### Your objective:
The line that contains "Viewport: 1344px width, 896px height." marks the start. Output it and all remaining lines exactly, through the final line of the listing.

### Provided records:
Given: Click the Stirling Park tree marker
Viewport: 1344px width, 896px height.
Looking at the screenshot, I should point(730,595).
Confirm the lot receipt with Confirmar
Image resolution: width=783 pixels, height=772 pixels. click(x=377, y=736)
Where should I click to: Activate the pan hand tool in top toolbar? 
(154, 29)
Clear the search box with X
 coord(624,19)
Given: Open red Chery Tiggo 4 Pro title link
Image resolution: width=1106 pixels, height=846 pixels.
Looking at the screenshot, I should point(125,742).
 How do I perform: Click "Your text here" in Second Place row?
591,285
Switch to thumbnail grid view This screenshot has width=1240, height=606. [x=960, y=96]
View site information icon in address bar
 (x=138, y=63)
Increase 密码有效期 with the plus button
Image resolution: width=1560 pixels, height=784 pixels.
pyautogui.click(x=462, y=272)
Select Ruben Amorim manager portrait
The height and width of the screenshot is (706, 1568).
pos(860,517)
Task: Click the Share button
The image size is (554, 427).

### Problem solution:
Viewport: 1344px width, 896px height.
Looking at the screenshot, I should point(730,595).
Confirm the lot receipt with Confirmar
Image resolution: width=783 pixels, height=772 pixels. click(x=377, y=736)
Where should I click to: Activate the pan hand tool in top toolbar? 
(154, 29)
Clear the search box with X
 coord(624,19)
Given: Open red Chery Tiggo 4 Pro title link
Image resolution: width=1106 pixels, height=846 pixels.
Looking at the screenshot, I should point(125,742).
 How do I perform: Click "Your text here" in Second Place row?
591,285
Switch to thumbnail grid view This screenshot has width=1240, height=606. [x=960, y=96]
View site information icon in address bar
 (x=138, y=63)
Increase 密码有效期 with the plus button
Image resolution: width=1560 pixels, height=784 pixels.
pyautogui.click(x=462, y=272)
Select Ruben Amorim manager portrait
The height and width of the screenshot is (706, 1568).
pos(860,517)
Task: Click the Share button
The image size is (554, 427).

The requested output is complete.